Le cose che ho visto in barellaia:

  • Tanta fragilità, tanti anziani con forme più o meno gravi di Alzheimer che per ore chiamano parenti, vivi o morti, un misto di malattie condensate in uno stanzone con il ragazzetto in over psicotropo, la signora con mano fratturata, l’anziano moribondo…
  • Personale che cerca di cavarsela, qualcuno palesemente andato di nervi che tratta schifosamente i pazienti, permettendosi anche di prenderli in giro o di essere molto oltre il limite del brusco, qualcun altro che invece resta sia professionale che umano e una maggioranza che cerca di starci dentro, magari non del tutto empatico e umano, ma in modi diversi presente e che dà comunque un grande servizio di cui ringraziare, in condizioni per nulla semplici.
  • Svariate forme di tosse sonoramente coreografiche, dalla versione Shrek a quella piopio.
  • Il terribile purè, ancora lo stesso di sempre, con gli stessi grumi e la consistenza dell’isolante Bostik per fessure.
  • Una vecchina chiedermi la mano per ore.
  • Una seconda vecchina collassarmi accanto.

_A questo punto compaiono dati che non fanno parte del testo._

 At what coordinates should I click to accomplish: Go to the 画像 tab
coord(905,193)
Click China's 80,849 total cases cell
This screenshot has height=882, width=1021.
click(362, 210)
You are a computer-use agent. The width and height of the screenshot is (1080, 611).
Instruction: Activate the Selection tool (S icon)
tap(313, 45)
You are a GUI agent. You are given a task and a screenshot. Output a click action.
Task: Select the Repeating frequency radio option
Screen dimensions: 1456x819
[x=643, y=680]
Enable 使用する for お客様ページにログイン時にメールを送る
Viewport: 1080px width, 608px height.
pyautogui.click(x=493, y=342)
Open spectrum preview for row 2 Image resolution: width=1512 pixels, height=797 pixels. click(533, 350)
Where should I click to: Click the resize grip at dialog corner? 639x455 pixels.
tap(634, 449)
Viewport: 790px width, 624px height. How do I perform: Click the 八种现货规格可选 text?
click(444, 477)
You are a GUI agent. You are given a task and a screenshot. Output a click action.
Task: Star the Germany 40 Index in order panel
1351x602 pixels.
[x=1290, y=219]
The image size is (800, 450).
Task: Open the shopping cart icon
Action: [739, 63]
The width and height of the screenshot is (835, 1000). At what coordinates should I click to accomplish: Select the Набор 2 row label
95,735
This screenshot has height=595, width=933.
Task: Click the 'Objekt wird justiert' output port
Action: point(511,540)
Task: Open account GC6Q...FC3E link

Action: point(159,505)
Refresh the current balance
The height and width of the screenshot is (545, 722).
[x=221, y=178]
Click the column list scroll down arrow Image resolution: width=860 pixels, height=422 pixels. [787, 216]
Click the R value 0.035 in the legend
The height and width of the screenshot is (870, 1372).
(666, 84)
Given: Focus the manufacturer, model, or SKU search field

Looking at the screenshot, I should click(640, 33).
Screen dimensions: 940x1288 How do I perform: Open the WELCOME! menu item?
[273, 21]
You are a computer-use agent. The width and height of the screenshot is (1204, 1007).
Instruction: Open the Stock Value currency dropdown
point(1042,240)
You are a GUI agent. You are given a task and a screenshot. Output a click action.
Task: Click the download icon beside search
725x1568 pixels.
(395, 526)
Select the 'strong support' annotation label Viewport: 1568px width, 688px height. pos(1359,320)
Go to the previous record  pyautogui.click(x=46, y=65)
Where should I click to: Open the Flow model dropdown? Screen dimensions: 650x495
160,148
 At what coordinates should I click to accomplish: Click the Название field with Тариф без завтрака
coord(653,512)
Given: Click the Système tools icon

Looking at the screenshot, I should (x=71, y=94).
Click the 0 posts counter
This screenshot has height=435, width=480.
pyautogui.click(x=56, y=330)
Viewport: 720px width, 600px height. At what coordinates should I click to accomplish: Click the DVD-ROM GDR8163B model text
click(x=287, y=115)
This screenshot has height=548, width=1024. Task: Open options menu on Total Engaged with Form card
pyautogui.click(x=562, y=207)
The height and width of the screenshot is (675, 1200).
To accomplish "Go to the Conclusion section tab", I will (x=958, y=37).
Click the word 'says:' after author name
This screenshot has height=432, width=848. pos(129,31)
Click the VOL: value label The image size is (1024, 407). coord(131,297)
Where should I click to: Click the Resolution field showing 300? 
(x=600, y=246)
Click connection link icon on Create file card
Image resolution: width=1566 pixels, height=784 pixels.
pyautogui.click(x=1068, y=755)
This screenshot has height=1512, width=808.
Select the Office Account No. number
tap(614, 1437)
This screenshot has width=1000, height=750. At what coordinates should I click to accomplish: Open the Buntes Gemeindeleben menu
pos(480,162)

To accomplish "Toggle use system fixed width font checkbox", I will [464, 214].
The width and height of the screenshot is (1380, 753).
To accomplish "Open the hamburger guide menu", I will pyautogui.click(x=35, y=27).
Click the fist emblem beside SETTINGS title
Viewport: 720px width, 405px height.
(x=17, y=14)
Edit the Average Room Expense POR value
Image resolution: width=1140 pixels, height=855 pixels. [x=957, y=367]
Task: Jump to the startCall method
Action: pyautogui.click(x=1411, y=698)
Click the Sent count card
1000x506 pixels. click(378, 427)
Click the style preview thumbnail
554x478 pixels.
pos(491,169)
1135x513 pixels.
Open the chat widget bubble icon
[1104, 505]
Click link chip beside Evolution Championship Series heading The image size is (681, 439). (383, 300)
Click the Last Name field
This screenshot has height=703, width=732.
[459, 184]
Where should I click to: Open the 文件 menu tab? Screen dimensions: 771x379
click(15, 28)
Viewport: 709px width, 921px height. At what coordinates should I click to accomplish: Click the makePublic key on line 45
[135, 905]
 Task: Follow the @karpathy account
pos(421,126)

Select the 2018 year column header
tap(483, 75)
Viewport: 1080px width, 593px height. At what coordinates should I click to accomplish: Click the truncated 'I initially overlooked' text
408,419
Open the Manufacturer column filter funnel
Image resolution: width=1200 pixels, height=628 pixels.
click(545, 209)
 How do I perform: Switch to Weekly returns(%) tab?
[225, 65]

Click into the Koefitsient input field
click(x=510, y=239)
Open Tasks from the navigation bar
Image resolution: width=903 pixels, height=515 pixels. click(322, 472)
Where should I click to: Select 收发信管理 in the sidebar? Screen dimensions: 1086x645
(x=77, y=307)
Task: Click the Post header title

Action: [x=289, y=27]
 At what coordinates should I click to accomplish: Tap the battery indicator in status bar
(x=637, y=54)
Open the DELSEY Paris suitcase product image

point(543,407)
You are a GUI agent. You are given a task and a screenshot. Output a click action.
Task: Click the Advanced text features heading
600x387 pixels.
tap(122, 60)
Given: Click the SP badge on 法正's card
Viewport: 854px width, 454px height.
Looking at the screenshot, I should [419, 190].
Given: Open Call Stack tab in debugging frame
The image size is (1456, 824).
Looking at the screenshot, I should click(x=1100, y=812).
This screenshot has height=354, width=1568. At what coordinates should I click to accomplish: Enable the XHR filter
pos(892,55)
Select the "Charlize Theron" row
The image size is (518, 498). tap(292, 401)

Le cose che ho imparato in barellaia:

  • I colori sono tenui, pastello, dal rosa confetto al lillino: pare serva per la pace interiore (una flebo di “sostanza terapeutica” non meglio definita nel mio caso ha agito meglio).
  • I letti sono cortissimi, io sono 1,80 e mi spuntava un pezzo di testa: non pensate di stare male se siete molto alti.
  • Impossibile dormire: quand’anche, nonostante il caos e le luci sempre accese, ti appisolassi sarebbe l’unico momento in cui qualcuno ti verrebbe a dire che il giorno dopo dovrai fare l’esame X alla ora Y (esame che poi non farai).
  • Il tempo diventa lungo, lunghissimo, capisci che esistono veramente le 5 e 37 e le 4 e 29, orari che hai sempre pensato fossero finti.
  • Ma soprattutto. Ho capito che l’esistenza va curata, il tempo è finito, l’illusione di ogni giorno che finge che siamo eterni è facilmente smascherabile con un piccolo incidente e i problemi quotidiani sono spesso stupidaggini. La barellaia è una grande occasione di spostare il faro dell’attenzione verso cose più importanti e resterà, spero, una nuova occasione di evoluzione.

Non lo rifarei ovviamente e non lo auguro, però grazie barellaia e grazie alle tue persone della cura che mi hai dato.